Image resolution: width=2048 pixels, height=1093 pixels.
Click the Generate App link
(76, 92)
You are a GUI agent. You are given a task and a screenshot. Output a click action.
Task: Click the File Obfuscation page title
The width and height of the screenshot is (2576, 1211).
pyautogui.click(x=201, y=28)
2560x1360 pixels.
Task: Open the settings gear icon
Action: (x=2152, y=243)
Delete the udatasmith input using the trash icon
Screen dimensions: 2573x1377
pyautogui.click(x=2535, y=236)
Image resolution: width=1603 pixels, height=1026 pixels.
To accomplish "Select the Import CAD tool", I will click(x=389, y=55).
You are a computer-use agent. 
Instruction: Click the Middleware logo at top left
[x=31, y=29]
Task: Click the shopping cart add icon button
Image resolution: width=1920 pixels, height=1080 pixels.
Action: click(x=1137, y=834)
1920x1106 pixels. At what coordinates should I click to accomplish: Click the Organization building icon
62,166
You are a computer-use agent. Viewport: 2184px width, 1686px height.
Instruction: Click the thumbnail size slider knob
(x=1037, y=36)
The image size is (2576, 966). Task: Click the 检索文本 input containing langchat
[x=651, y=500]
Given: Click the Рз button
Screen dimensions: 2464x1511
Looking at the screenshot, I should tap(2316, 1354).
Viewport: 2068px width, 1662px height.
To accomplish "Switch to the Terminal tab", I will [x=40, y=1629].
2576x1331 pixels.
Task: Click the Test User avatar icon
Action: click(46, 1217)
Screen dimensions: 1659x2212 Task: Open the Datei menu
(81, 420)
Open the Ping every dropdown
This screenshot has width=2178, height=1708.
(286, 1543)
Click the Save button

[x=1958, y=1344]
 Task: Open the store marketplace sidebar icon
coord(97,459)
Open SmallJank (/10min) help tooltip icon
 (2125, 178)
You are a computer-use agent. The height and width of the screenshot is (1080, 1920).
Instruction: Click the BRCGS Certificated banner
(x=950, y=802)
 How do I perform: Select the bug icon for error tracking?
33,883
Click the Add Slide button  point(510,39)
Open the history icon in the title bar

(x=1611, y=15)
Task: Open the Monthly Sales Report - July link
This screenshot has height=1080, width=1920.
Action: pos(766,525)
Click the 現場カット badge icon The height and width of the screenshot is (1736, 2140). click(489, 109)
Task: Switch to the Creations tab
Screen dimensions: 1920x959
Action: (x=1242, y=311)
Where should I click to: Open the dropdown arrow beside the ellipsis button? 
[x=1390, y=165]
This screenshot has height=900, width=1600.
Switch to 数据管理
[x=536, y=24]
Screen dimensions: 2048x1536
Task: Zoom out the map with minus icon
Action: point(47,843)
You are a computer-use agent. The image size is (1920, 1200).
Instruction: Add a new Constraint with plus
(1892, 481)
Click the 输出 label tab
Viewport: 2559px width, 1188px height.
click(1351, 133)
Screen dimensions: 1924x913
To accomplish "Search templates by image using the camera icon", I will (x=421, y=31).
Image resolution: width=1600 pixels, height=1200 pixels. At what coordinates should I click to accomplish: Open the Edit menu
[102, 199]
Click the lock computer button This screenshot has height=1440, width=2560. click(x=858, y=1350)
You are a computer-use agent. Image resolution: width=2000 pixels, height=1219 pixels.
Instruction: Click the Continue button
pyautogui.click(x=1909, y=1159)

-------

[TASK ITEM]: Copy out the records above exactly and completely.

[ANSWER]:
Image resolution: width=2048 pixels, height=1093 pixels.
Click the Generate App link
(76, 92)
You are a GUI agent. You are given a task and a screenshot. Output a click action.
Task: Click the File Obfuscation page title
The width and height of the screenshot is (2576, 1211).
pyautogui.click(x=201, y=28)
2560x1360 pixels.
Task: Open the settings gear icon
Action: (x=2152, y=243)
Delete the udatasmith input using the trash icon
Screen dimensions: 2573x1377
pyautogui.click(x=2535, y=236)
Image resolution: width=1603 pixels, height=1026 pixels.
To accomplish "Select the Import CAD tool", I will click(x=389, y=55).
You are a computer-use agent. 
Instruction: Click the Middleware logo at top left
[x=31, y=29]
Task: Click the shopping cart add icon button
Image resolution: width=1920 pixels, height=1080 pixels.
Action: click(x=1137, y=834)
1920x1106 pixels. At what coordinates should I click to accomplish: Click the Organization building icon
62,166
You are a computer-use agent. Viewport: 2184px width, 1686px height.
Instruction: Click the thumbnail size slider knob
(x=1037, y=36)
The image size is (2576, 966). Task: Click the 检索文本 input containing langchat
[x=651, y=500]
Given: Click the Рз button
Screen dimensions: 2464x1511
Looking at the screenshot, I should tap(2316, 1354).
Viewport: 2068px width, 1662px height.
To accomplish "Switch to the Terminal tab", I will [x=40, y=1629].
2576x1331 pixels.
Task: Click the Test User avatar icon
Action: click(46, 1217)
Screen dimensions: 1659x2212 Task: Open the Datei menu
(81, 420)
Open the Ping every dropdown
This screenshot has width=2178, height=1708.
(286, 1543)
Click the Save button

[x=1958, y=1344]
 Task: Open the store marketplace sidebar icon
coord(97,459)
Open SmallJank (/10min) help tooltip icon
 (2125, 178)
You are a computer-use agent. The height and width of the screenshot is (1080, 1920).
Instruction: Click the BRCGS Certificated banner
(x=950, y=802)
 How do I perform: Select the bug icon for error tracking?
33,883
Click the Add Slide button  point(510,39)
Open the history icon in the title bar

(x=1611, y=15)
Task: Open the Monthly Sales Report - July link
This screenshot has height=1080, width=1920.
Action: pos(766,525)
Click the 現場カット badge icon The height and width of the screenshot is (1736, 2140). click(489, 109)
Task: Switch to the Creations tab
Screen dimensions: 1920x959
Action: (x=1242, y=311)
Where should I click to: Open the dropdown arrow beside the ellipsis button? 
[x=1390, y=165]
This screenshot has height=900, width=1600.
Switch to 数据管理
[x=536, y=24]
Screen dimensions: 2048x1536
Task: Zoom out the map with minus icon
Action: point(47,843)
You are a computer-use agent. The image size is (1920, 1200).
Instruction: Add a new Constraint with plus
(1892, 481)
Click the 输出 label tab
Viewport: 2559px width, 1188px height.
click(1351, 133)
Screen dimensions: 1924x913
To accomplish "Search templates by image using the camera icon", I will (x=421, y=31).
Image resolution: width=1600 pixels, height=1200 pixels. At what coordinates should I click to accomplish: Open the Edit menu
[102, 199]
Click the lock computer button This screenshot has height=1440, width=2560. click(x=858, y=1350)
You are a computer-use agent. Image resolution: width=2000 pixels, height=1219 pixels.
Instruction: Click the Continue button
pyautogui.click(x=1909, y=1159)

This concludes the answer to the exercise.